(Consegna): Trascrivi come lista JSON di stringhe le righe che vanno dall'inizio fino alla riga che contiene "Looking at the screenshot, I should (406, 219).", compresa. Usa una stringa per ogni riga e tralascia le righe vuote.

[Parte di un file di dati]
---*---
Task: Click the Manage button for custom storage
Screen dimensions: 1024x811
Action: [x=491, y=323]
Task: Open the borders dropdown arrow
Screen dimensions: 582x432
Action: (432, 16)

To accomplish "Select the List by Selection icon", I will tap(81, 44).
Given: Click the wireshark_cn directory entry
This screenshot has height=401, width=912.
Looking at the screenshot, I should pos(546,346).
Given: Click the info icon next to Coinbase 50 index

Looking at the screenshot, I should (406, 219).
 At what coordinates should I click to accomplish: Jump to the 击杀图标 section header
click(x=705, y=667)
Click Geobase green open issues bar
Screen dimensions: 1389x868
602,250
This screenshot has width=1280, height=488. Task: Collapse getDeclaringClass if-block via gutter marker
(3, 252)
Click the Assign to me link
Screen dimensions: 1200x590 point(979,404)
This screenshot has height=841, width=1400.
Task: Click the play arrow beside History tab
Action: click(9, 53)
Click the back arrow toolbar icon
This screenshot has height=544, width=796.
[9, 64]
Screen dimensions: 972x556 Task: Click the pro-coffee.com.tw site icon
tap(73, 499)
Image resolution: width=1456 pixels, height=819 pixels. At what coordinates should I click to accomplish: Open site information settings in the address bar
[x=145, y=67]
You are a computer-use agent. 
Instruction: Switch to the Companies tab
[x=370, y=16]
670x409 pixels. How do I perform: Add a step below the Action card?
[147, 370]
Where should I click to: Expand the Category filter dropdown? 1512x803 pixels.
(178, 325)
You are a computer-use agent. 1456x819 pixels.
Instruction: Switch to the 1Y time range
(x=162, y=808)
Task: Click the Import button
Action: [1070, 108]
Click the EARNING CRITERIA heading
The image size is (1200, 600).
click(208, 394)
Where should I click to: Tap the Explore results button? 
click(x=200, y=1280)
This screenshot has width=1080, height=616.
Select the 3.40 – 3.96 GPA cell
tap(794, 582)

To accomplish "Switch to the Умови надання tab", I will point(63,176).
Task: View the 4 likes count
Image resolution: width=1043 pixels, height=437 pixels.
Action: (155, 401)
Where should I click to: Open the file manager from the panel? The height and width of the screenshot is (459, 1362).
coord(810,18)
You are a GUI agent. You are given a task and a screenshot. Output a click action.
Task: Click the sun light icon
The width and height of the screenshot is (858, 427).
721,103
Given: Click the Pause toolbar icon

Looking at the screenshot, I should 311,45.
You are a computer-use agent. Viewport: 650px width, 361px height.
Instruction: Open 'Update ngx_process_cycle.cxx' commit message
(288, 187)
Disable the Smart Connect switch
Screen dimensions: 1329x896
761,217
---*---
(Soluzione):
[
  "Task: Click the Manage button for custom storage",
  "Screen dimensions: 1024x811",
  "Action: [x=491, y=323]",
  "Task: Open the borders dropdown arrow",
  "Screen dimensions: 582x432",
  "Action: (432, 16)",
  "To accomplish \"Select the List by Selection icon\", I will tap(81, 44).",
  "Given: Click the wireshark_cn directory entry",
  "This screenshot has height=401, width=912.",
  "Looking at the screenshot, I should pos(546,346).",
  "Given: Click the info icon next to Coinbase 50 index",
  "Looking at the screenshot, I should (406, 219)."
]